= EXERCISE DIRECTIONS =
Copy the listing from the line with "Locate an element on the screen. Image" to the line with "(1083, 739).", substituting "Identify an element" for "Locate an element" and leaving everything else as it is.

- - - - -

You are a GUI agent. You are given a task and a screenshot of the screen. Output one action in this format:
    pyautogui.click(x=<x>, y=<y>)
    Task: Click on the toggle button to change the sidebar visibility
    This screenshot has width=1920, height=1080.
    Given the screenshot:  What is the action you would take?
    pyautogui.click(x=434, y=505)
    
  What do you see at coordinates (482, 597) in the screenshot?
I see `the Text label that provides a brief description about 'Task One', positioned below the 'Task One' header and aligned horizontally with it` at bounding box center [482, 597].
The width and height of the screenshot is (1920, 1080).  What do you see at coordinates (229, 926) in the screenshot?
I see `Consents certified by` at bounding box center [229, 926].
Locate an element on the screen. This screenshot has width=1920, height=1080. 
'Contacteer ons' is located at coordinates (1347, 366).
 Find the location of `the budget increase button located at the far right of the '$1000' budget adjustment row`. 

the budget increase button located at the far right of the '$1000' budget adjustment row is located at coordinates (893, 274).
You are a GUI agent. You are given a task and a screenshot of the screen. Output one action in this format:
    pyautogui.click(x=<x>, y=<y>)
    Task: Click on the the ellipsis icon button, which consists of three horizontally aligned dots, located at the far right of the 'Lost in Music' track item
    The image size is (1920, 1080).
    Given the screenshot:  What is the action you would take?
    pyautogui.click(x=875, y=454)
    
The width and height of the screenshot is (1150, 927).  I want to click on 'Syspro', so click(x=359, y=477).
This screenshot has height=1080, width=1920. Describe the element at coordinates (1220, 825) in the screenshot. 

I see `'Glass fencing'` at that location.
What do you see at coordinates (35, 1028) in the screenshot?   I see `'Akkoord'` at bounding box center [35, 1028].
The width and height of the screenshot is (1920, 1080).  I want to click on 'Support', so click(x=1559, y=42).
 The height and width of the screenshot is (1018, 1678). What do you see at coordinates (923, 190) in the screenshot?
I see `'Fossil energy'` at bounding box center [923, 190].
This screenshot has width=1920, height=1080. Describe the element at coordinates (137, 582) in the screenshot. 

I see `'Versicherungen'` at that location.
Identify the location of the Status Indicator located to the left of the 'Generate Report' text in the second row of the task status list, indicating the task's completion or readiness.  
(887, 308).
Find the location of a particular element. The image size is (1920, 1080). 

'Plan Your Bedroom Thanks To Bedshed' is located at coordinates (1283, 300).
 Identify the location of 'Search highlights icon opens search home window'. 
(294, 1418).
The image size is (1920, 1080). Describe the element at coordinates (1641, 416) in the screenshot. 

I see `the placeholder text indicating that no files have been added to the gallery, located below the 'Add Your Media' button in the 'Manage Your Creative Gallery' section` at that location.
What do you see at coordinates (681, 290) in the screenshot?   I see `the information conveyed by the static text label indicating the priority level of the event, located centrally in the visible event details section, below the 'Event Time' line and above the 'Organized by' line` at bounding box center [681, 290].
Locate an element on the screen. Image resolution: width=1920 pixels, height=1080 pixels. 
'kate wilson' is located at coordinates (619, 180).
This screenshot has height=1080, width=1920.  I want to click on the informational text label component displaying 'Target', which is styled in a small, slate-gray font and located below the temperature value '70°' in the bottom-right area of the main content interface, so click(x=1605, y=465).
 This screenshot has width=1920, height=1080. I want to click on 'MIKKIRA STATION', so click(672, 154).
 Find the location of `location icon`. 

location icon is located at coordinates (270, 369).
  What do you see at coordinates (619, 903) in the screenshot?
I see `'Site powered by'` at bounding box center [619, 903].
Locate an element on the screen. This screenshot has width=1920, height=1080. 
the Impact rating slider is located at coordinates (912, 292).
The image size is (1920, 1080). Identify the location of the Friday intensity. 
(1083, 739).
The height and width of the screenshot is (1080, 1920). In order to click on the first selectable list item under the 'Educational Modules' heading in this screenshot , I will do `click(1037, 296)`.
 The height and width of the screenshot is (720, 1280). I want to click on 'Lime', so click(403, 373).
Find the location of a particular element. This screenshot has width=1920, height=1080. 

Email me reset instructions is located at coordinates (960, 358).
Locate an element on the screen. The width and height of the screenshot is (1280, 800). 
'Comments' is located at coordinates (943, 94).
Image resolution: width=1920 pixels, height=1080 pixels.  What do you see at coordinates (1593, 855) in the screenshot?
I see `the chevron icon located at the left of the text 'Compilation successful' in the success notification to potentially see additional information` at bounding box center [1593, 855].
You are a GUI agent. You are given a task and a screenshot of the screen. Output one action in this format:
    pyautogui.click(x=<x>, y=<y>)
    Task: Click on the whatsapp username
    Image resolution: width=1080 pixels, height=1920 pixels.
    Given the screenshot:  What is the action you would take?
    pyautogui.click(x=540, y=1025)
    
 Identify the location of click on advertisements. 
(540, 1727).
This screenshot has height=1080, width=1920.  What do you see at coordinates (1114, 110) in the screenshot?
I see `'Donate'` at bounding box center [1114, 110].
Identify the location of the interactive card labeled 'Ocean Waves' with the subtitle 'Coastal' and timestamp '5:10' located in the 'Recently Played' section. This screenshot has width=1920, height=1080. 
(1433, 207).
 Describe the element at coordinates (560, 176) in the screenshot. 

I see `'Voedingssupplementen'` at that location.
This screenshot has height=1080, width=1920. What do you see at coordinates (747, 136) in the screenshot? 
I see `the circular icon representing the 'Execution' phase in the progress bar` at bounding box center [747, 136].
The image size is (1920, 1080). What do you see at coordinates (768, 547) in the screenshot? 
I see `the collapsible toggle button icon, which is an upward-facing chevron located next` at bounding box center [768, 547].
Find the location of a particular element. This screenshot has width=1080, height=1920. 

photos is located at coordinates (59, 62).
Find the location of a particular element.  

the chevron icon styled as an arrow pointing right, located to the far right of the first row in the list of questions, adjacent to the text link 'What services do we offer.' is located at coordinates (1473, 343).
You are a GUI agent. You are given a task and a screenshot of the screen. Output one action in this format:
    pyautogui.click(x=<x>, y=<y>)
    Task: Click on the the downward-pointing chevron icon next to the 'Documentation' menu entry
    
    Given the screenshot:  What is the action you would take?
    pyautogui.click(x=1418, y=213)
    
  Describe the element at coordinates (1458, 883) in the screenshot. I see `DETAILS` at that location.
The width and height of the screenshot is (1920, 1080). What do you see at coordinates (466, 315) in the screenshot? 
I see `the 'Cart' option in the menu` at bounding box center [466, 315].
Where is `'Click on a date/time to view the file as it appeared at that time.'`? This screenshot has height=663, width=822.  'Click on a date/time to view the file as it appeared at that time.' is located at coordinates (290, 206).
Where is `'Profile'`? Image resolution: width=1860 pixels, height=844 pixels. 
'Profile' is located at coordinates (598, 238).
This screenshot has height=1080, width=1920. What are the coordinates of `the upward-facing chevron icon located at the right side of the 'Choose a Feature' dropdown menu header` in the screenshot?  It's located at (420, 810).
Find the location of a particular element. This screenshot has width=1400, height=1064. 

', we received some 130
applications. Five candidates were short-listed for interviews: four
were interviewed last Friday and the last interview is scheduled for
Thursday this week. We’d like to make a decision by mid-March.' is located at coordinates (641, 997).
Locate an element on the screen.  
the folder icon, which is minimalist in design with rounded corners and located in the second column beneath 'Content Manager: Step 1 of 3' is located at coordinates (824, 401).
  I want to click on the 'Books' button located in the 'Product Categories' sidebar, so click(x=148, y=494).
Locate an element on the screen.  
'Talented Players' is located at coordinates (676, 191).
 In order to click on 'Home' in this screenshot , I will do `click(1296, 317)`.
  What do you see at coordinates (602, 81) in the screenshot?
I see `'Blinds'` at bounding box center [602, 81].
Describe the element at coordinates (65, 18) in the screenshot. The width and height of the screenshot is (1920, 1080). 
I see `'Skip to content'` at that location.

- - - - -

= SOLUTION TO THE EXERCISE =
Identify an element on the screen. Image resolution: width=1920 pixels, height=1080 pixels. 
'kate wilson' is located at coordinates (619, 180).
This screenshot has height=1080, width=1920.  I want to click on the informational text label component displaying 'Target', which is styled in a small, slate-gray font and located below the temperature value '70°' in the bottom-right area of the main content interface, so click(x=1605, y=465).
 This screenshot has width=1920, height=1080. I want to click on 'MIKKIRA STATION', so click(672, 154).
 Find the location of `location icon`. 

location icon is located at coordinates (270, 369).
  What do you see at coordinates (619, 903) in the screenshot?
I see `'Site powered by'` at bounding box center [619, 903].
Identify an element on the screen. This screenshot has width=1920, height=1080. 
the Impact rating slider is located at coordinates (912, 292).
The image size is (1920, 1080). Identify the location of the Friday intensity. 
(1083, 739).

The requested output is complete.